Simple threading question, locking non local changes

Simple threading question, locking non local changes - c#

Ok first I must preface this question with a disclaimer, I'm really new to threading so this may be a 'newbie' question but I searched google and couldn't find an answer. As I understand it a critical section is code that can be accessed by two or more threads, the danger being one thread will overwrite a value before the other is finished and vice versa. What can you do about changes made outside of your class for example, I have a line monitoring program:
int currentNumber = provider.GetCurrentNumber();
if(provider.CanPassNumber(false, currentNumber))
{
currentNumber++;
provider.SetNumber(currentNumber);
}
and on another thread I have something like this:
if(condition)
provider.SetNumber(numberToSet);
Now I'm afraid that in the first function I get currentNumber which is 5, right after that on another thread the number is set to 7 and then it rewrites the 7 to 6, ignoring the change made by the thread that set it to 7.
Is there anyway to lock provider.SetNumber until the first function finishes? The critical section is basically the currentNumber which can be changed by many places in the program.
I hope I made myself clear, if not let me know and I will try to explain myself better.
EDIT:
Also I made the functions really short for the example. In reality the function is much longer and makes changes to currentNumber many times so I don't really want to put a lock around the entire function. If I lock every call to provider.SetNumber and release it after I finish it can change during the time it is released before I lock it again to call provider.SetNumber. Honestly I'm also worried about locking the entire function because of performance and deadlock.

Rather than using the lock() keywords I'd suggested seeing if you can use the Interlocked class which is designed for small operations. It's got much less overhead than lock, in fact can be down to a single CPU instruction on some CPUs.
There are a couple of methods of interest for you, Exchange and Read, both of which are thread safe.

You want to look into the Lock keyword. Also you might want to this tutorial to Threading in C#.

As Filip said, lock is useful here.
Not only should you lock on provider.SetNumber(currentNumber), you also need to lock on any conditional that the setter depends on.
lock(someObject)
{
if(provider.CanPassNumber(false, currentNumber))
{
currentNumber++;
provider.SetNumber(currentNumber);
}
}
as well as
if(condition)
{
lock(someObject)
{
provider.SetNumber(numberToSet);
}
}
If condition is reliant on numberToSet, you should take the lock statement around the whole block. Also note that someObject must be the same object.

You can use the lock statement, to enter a critical section with mutual exclusion. The lock will use the object's reference to differentiate one critical section from another, you must have the same reference for all your lock if it accesses to the same elements.
// Define an object which can be locked in your class.
object locker = new object();
// Add around your critical sections the following :
lock (locker) { /* ... */ }
That will change your code to :
int currentNumber = provider.GetCurrentNumber();
lock (locker)
{
if(provider.CanPassNumber(false, currentNumber))
{
currentNumber++;
provider.SetNumber(currentNumber);
}
}
And :
if(condition)
{
lock (locker)

## [WORK TO COMPLETE]
(a) In the forum discussion on C# locking, turn the paragraph beginning "Also I made the functions really short" into a short bulleted list that keeps its main facts.
(b) According to the forum discussion on C# locking, why does one reply recommend the Interlocked class over the lock keyword? Answer in one to three sentences.
(c) Continue the forum discussion on C# locking from the point where it stops.

## [RECORDED DATA]
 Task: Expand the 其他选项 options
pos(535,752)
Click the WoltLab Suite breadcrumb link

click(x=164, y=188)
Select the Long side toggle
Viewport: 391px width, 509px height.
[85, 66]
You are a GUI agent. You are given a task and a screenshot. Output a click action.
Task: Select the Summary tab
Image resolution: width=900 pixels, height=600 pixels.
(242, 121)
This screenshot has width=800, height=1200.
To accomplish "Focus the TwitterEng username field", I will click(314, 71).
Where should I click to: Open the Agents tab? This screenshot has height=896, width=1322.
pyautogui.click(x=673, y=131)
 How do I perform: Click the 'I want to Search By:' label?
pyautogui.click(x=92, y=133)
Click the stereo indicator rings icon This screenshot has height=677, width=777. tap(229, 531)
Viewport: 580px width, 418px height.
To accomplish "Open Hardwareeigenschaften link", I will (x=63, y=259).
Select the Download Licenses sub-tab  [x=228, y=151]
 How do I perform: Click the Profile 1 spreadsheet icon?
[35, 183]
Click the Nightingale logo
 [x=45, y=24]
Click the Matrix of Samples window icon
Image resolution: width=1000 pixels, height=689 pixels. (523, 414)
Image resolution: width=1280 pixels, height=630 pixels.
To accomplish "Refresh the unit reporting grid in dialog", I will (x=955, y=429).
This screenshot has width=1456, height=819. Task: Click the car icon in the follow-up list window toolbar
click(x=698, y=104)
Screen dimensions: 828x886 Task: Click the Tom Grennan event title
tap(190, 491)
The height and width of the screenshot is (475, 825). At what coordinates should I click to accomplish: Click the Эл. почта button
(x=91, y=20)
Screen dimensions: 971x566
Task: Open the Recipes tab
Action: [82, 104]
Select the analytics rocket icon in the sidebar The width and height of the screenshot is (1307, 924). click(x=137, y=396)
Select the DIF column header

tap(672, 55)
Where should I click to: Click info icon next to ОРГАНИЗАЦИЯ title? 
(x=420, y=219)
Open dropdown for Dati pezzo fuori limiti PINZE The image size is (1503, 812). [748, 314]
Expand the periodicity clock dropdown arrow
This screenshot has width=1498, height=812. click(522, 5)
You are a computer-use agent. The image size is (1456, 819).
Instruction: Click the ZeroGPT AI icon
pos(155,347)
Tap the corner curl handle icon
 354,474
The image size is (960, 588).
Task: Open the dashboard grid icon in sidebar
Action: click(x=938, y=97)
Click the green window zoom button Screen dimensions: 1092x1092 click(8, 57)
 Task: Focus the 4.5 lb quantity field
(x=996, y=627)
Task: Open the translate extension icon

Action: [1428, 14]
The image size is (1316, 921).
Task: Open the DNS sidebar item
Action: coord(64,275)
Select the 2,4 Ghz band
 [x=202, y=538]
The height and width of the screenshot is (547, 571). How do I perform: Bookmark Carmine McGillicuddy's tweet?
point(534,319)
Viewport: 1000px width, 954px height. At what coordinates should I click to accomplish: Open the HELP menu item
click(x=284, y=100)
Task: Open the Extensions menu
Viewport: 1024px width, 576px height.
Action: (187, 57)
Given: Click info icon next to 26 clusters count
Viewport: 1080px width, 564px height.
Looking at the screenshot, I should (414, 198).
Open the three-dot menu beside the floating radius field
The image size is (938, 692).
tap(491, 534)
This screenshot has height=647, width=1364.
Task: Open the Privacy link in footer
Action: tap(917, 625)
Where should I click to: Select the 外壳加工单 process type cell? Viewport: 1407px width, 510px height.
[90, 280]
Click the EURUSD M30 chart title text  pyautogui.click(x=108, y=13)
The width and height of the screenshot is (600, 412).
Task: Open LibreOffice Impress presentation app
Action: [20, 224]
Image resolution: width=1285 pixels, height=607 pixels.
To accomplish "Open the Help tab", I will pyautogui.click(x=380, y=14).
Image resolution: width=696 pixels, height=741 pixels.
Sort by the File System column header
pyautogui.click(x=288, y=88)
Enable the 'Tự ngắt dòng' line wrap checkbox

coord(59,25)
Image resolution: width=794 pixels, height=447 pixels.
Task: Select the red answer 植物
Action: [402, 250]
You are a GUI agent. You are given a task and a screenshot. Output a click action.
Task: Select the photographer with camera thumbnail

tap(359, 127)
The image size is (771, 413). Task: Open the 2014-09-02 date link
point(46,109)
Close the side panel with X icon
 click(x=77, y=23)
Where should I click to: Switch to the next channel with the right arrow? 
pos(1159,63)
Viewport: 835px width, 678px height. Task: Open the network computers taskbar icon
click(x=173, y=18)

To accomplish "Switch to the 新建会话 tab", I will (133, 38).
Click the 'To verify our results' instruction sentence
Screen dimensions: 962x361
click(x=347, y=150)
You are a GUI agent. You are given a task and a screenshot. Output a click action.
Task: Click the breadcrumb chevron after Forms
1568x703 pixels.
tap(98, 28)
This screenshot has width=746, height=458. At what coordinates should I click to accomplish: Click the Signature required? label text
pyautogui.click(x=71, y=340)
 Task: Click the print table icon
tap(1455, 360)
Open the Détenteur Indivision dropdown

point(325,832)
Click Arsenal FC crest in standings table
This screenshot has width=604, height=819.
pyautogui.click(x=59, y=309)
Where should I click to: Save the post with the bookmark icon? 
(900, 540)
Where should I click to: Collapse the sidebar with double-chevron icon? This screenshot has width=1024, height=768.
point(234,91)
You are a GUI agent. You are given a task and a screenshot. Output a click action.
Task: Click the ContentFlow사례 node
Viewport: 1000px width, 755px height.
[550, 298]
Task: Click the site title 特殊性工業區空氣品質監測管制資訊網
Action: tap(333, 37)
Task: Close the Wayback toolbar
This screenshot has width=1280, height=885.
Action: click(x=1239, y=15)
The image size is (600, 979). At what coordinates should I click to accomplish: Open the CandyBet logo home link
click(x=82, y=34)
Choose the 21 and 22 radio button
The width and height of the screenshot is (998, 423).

## [RESPONSES PER TASK]
(a)
- The example functions were shortened; the real function is much longer and changes currentNumber many times.
- The poster would rather not put a lock around the entire function.
- Locking each call to provider.SetNumber and then releasing it leaves gaps where the value can change before the next lock.
- Locking the whole function raises worries about performance and deadlock.

(b) The Interlocked class is designed for small operations and has much less overhead than lock. On some CPUs, an Interlocked operation can come down to a single CPU instruction.

(c)
{
provider.SetNumber(numberToSet);
}
}

In your SetNumber method you can simply use a lock statement:
public class MyProvider {
object numberLock = new object();
...
public void SetNumber(int num) {
lock(numberLock) {
// Do Stuff
}
}
}
Also, note that in your example currentNumber is a primitive (int), which means that variable's value won't be overwritten should your provider's actual data member's value change.

Well first of im not so good with threading but a critical section is a part of your code that can only be accessed my one thread at a time not the other way around..
To create a critical section is easy
Lock(this)
{
//Only one thread can run this at a time
}
note: that this should be replaced with some internal object...

Related

Is it possible to create a deadlock in C# if nothing but the lock keyword is used around primitive data access?

I've written a lot of multi-threaded C# code, and I've never had a deadlock in any code I've released.
I use the following rules of thumb:
I tend to use nothing but the lock keyword (I also use other techniques such as reader/writer locks, but sparingly, and only if required for speed).
I use Interlocked.Increment if I am dealing with a long.
I tend to use the smallest granular unit of locking: I only tend to lock around primitive data structures such as long, dictionary or list.
I'm wondering if it's even possible to generate a deadlock if these rules are thumb are consistently followed, and if so, what the code would look like?
Update
I also use these rules of thumb:
Avoid adding a lock around anything that could pause indefinitely, especially I/O operations. If you absolutely have to do so, ensure that absolutely everything within the lock will time out after a set TimeSpan.
The objects I use for locking are always dedicated objects, e.g. object _lockDict = new object(); then lock(_lockDict) { // Access dictionary here }.
Update
Great answer from Jon Skeet. It also confirms why I never get deadlocks as I tend to instinctively avoid nested locks, and even if I do use them, I've always instinctively kept the entry order consistent.
And in response to my comment on tending to use nothing but the lock keyword, i.e. using Dictionary + lock instead of ConcurrentDictionary, Jon Skeet made this comment:
#Contango: That's exactly the approach I'd take too.
I'd go for simple code with locking over "clever" lock-free code every time, until there's evidence that it's causing an issue.

Yes, it's easy to deadlock, without actually accessing any data:
private readonly object lock1 = new object();
private readonly object lock2 = new object();
public void Method1()
{
lock(lock1)
{
Thread.Sleep(1000);
lock(lock2)
{
}
}
}
public void Method2()
{
lock(lock2)
{
Thread.Sleep(1000);
lock(lock1)
{
}
}
}
Call both Method1 and Method2 at roughly the same time, and boom - deadlock. Each thread will be waiting for the "inner" lock, which the other thread has acquired as its "outer" lock.
If you make sure you always acquire locks in the same order (e.g. "never acquire lock2 unless you already own lock1) and release the locks in the reverse order (which is implicit if you're acquiring/releasing with lock) then you won't get that sort of deadlock.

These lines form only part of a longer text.